А дед Василий, согласно кивая шапкой и ершистыми остатками бороды, лаская мужиков синим молодым светом, толковал мягко, задушевно:
— Верить надобно, граждане, человеку, а не богу, себе верить, большакам… Слушай меня и запоминай: добру верь, за добро головы не жалей, победишь беспременно… И станет тебе хорошо. Зла-то на свете и не будет, как бога. Одно добро на земле, для всех… Разве плохо?
— Иди ты, прости господи, к черту-дьяволу со своим добром! Провались в преисподню, сатана… Там твое место! — орали, ругались братья Фомичевы и уж не крестились — сучили кулаками. — В аду тебе будет хорошо, Антихрист!
Это прозвище прилипло к деду Василию как смола — не отдерешь, не отмоешь. Нет, оно, прозвище, было хуже смолы, — как метина на лбу, выжженная каленым железом.
И не стало на свете с той поры дедка Василия Апостола. Появился в усадьбе Вася-Антихрист.
Он разыскал дядю Родю поздно вечером, когда тот собрался спать и Яшка с Шуркой, не расставаясь, пристроились уже рядышком на печи. Слабо, трепетно горела церковная, грязного воска, тонкая свечка, припасенная неугомонной Тасей, и неясная, лохматая тень от дедки падала на стену и шевелилась, качаясь. И дед качался пьяным, бормотал несуразное, близко подсев к Яшкиному бате на кровать. Синий безумный огонь пылал в ямах под седыми нависшими кустами. Тасина свеча перестала замечаться.
— …Взойду на амвон в шапке и совершу… Нельзя? Оскорбление? Да не обижу я народ, не обижу! Я токо скажу: смотрите на меня, товарищи-граждане, я разговариваю с вашим господином-богом. Где он? Что с вами делает?.. Безжалостно! А разве бог может быть безжалостным, глухим, немым?.. Стало, нет его и не было никогда… Коли ты, бог, есть, отзовись! Порази меня за неверие громом насмерть… А-а, молчишь? Не могешь?.. Пустота, обман…
— Не выдумывай глупостей, Василий Ионыч, — строго увещевал дядя Родя. — Поп, отец Петр, знаю я его, скажет: «Выведите этого старого, полоумного дурня из церкви, рехнулся, бес в нем сидит, соблазняет…» Заломят тебе назад руки, выведут на паперть, за ограду, насуют под бока, только и всего. Могут и до смерти избить, Фомичевы, мы скажем… Да разве так надобно бороться с темнотой, милый мой Василий Ионыч?.. И не мешай нам, в воскресенье — волостной съезд Советов в школе.
Они долбили каждый свое, шептались и шептались, чтобы не мешать ребятам спать. А те не могли долго заснуть, когда и ушел дедко. Растревоженные, напуганные, признаться, теперь шептались под дяди Родин храп Шурка и Яшка. Они не смели соглашаться и спорить с дедом, они только боялись за него. Неужто он это сделает, совершит? Да не одни Фомичевы, святоши, все мужики изобьют его, а бабы выцарапают глаза…
Глава XXII
«…МЫ НОВЫЙ МИР ПОСТРОИМ!»
В субботу классы распустили в большую перемену. Не было ребячьего, положенного в конце недели праздничка — мазни-рисованья красками и пачканья-творения напропалую из глины кому чего вздумается. И очередь у книжного разлюбезного шкафа Григорий Евгеньевич все время поторапливал: «Не копайся на полках, все книги интересные, бери поближе, которые не читал. Нуте-с?»

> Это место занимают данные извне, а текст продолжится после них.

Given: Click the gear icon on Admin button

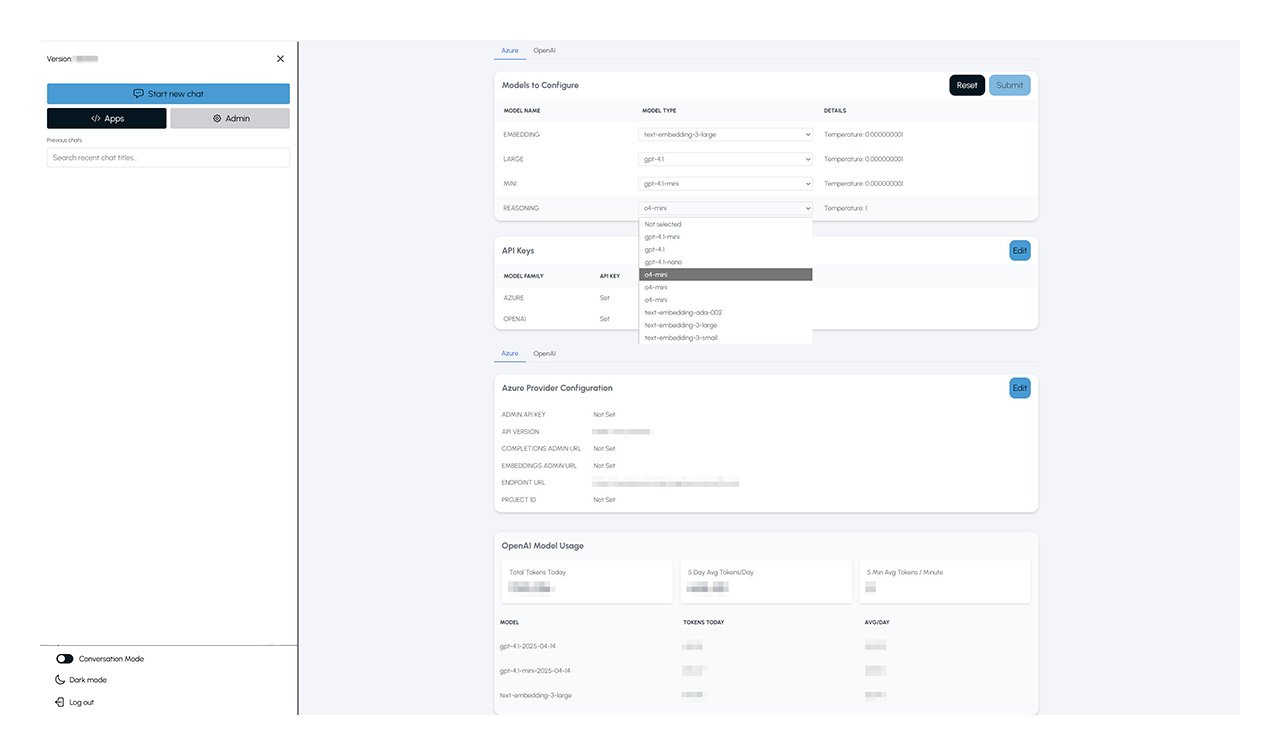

Заманчивый порядок, заведенный учителем — с осени — самим ученикам брать книжечки из школьного библиотечного шкафа, — этот порядочек оказался нынче не больно выгодным. Ребята подолгу не отходили от полок, вставали на цыпочки, лезли друг другу на плечи, чтобы дотянуться до верхних, самых бесценных, как бы спрятанных от тебя сокровищ. Да ведь и не сразу решить, какую милягу-книжечку брать, глаза разбегаются, этакая прорва богатств в мягких обложках и негнущихся, твердых корках напихано там, на верхних полках, — руки устают доставать и рассматривать, выбирать добычу. Терпи, Григорий Евгеньевич, раз сам придумал, установил это неслыханное дело, такое же новое, правильное, как Советская власть.

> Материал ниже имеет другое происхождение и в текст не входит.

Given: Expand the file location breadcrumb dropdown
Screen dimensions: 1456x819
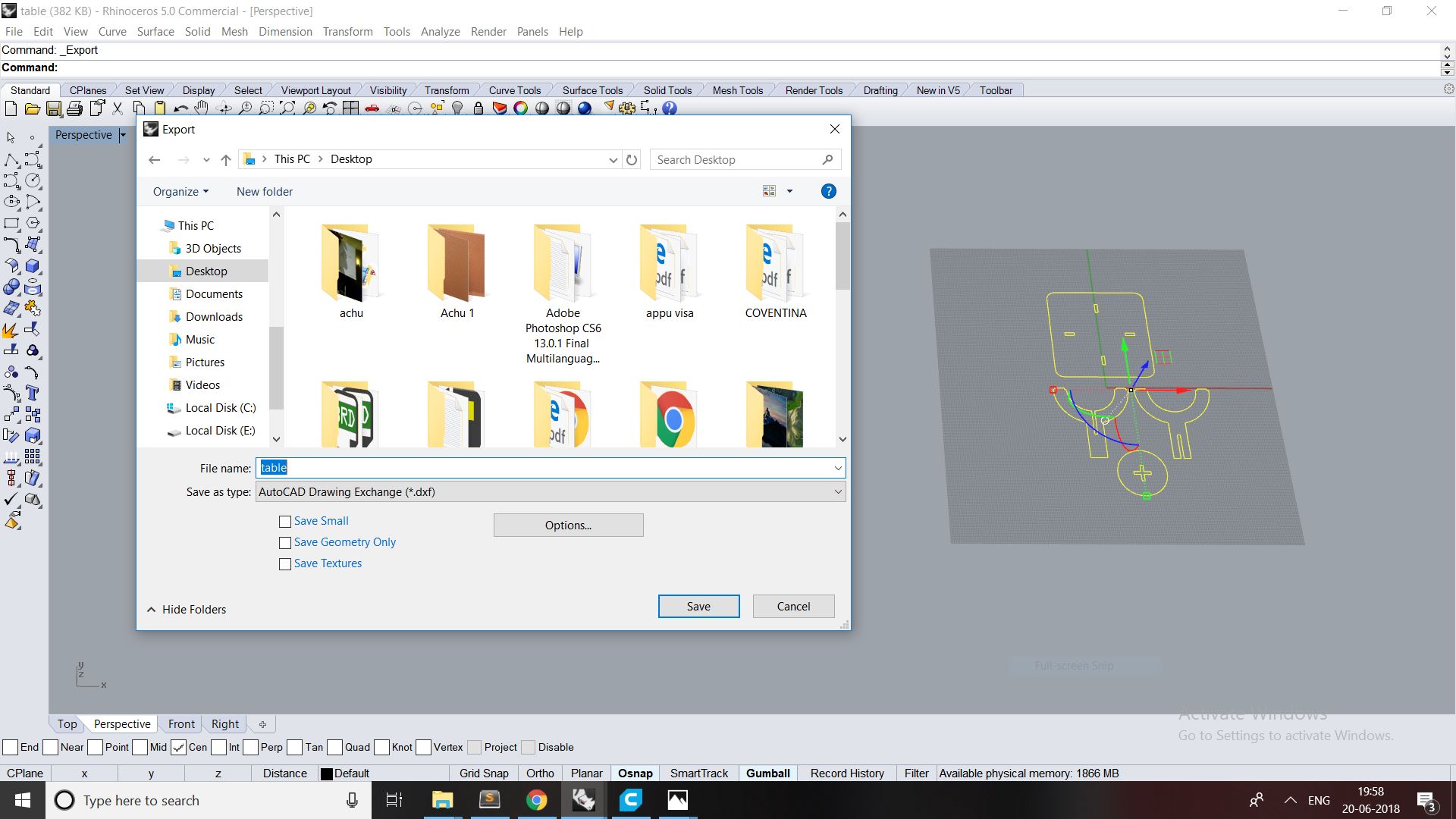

Не все ребята знали, почему Григорий Евгеньевич спешит в нынешнюю субботу с выдачей книг, куда торопится, не спрашивает, по обычаю прочитанное (не прочитал — не получишь подарочка!), не знали, почему без праздника отправляют их нынче по домам, не разрешают попачкаться всласть и вволю глиной и красками. Школьный народ ворчал и сердился. Но кто знал тайну, бешено помогал учителю поскорей управиться с выдачей книг, незаметно толкал взашей и в спину, кто мешкает, толчется у шкафа. Знакомые с тайной охотно соглашались забыть краски и глину до следующей субботы и мучились одной лишь неизвестностью: позволит или не позволит Григорий Евгеньевич остаться в школе после уроков?